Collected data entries
-- BEGIN --

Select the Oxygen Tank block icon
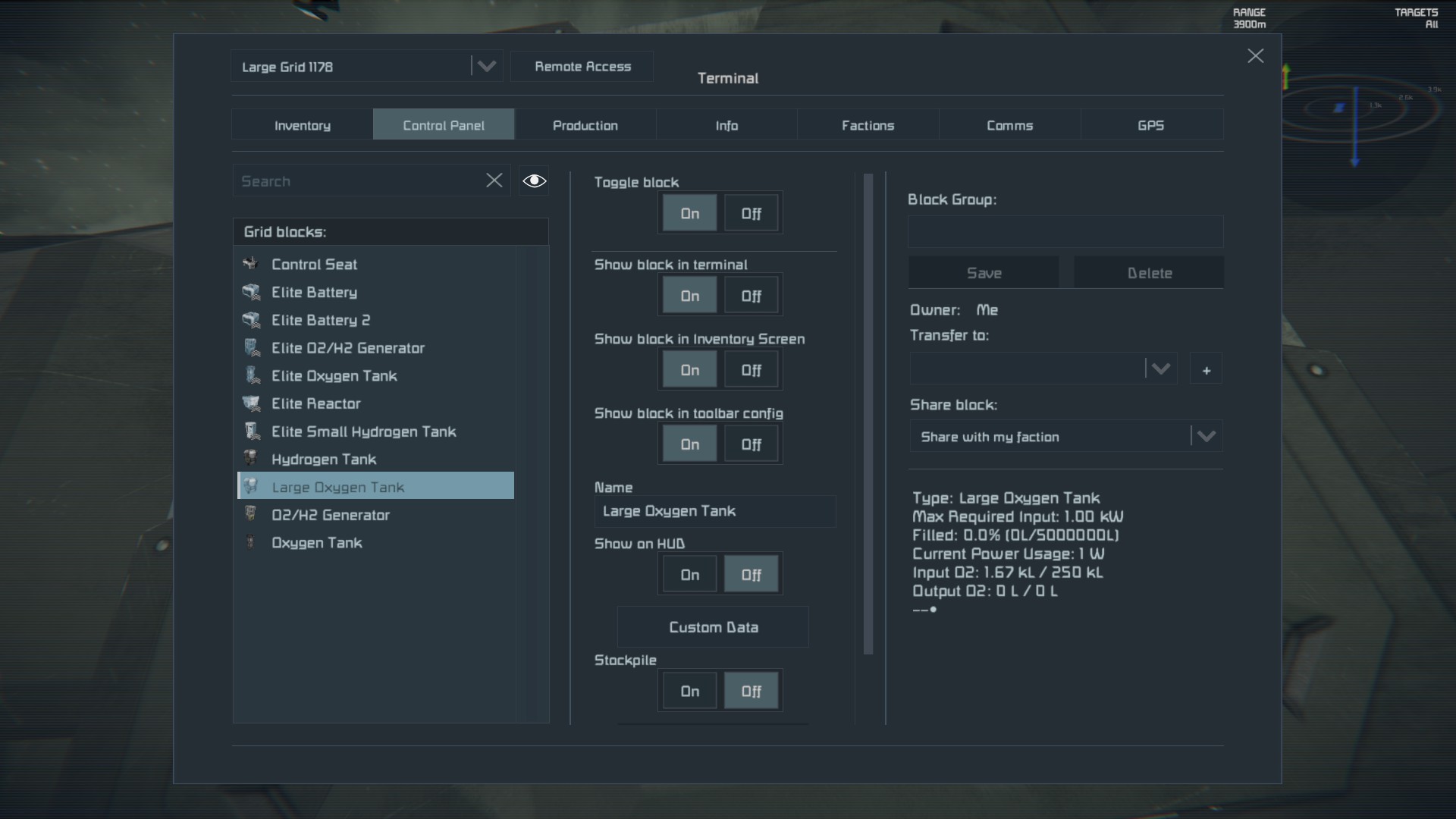1456x819 pixels. pyautogui.click(x=251, y=542)
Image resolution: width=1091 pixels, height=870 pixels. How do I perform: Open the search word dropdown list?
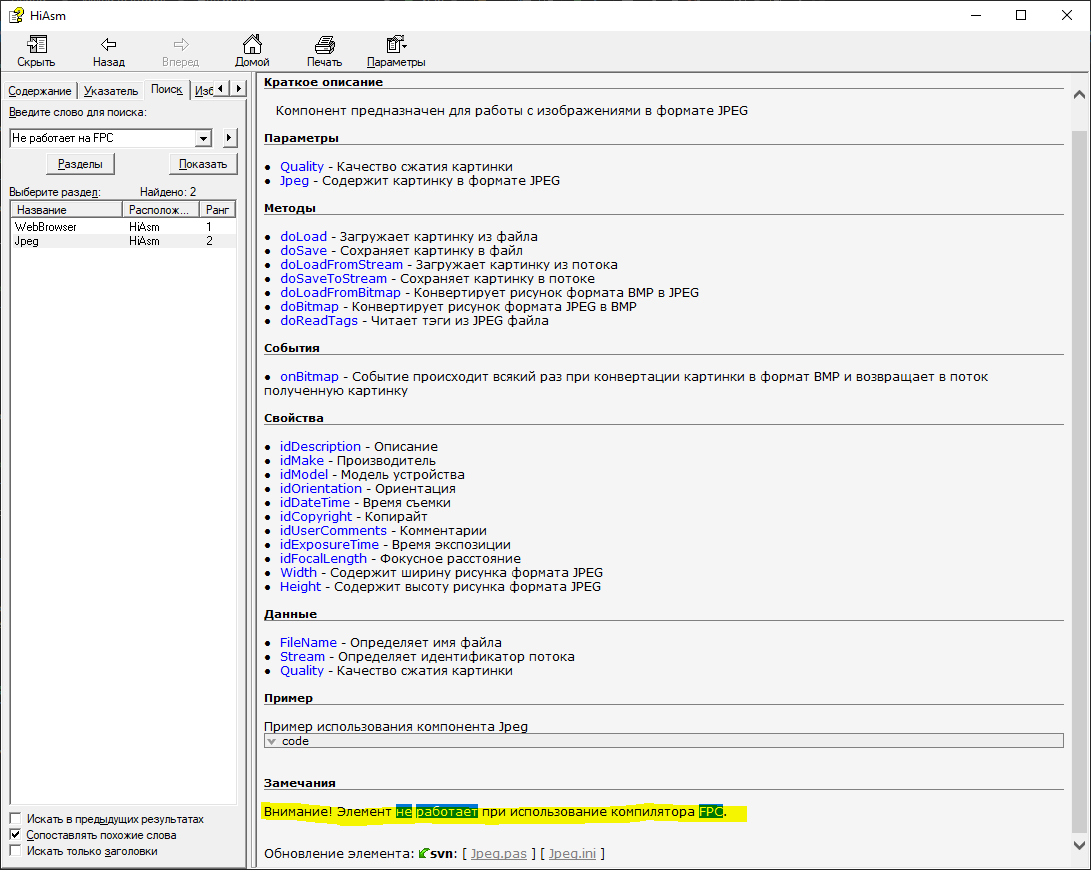(x=204, y=138)
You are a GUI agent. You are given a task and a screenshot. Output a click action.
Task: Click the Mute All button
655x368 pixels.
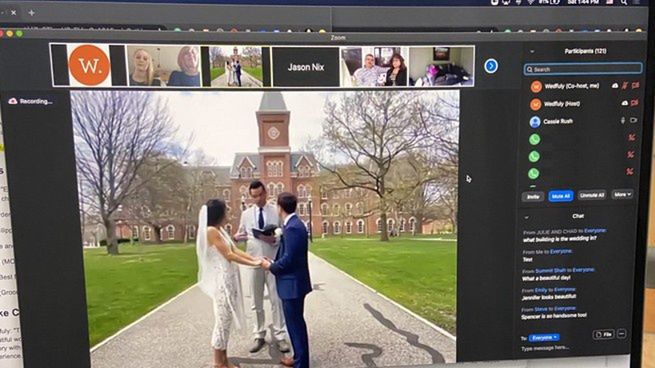coord(561,196)
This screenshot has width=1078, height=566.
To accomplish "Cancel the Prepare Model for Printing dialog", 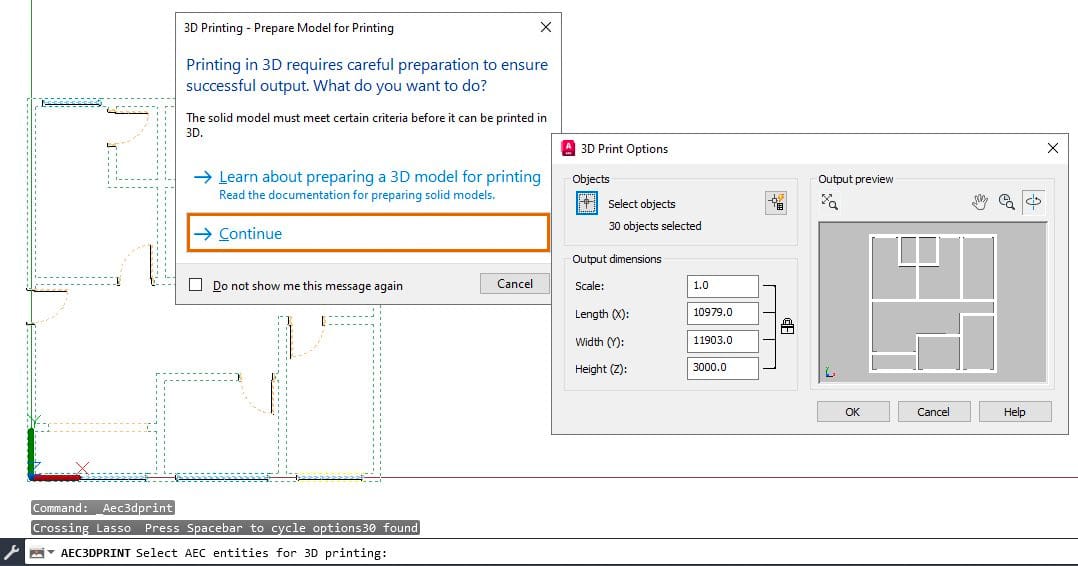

-- END --

:: Your objective ::
Render the material above as a JSON list of strings with one string per line, skipping blank lines. Leave the pictures out of the result.

:: Answer to the exercise ::
[
  "Select the Oxygen Tank block icon",
  "1456x819 pixels. pyautogui.click(x=251, y=542)",
  "Image resolution: width=1091 pixels, height=870 pixels. How do I perform: Open the search word dropdown list?",
  "(x=204, y=138)",
  "You are a GUI agent. You are given a task and a screenshot. Output a click action.",
  "Task: Click the Mute All button",
  "655x368 pixels.",
  "coord(561,196)",
  "This screenshot has width=1078, height=566.",
  "To accomplish \"Cancel the Prepare Model for Printing dialog\", "
]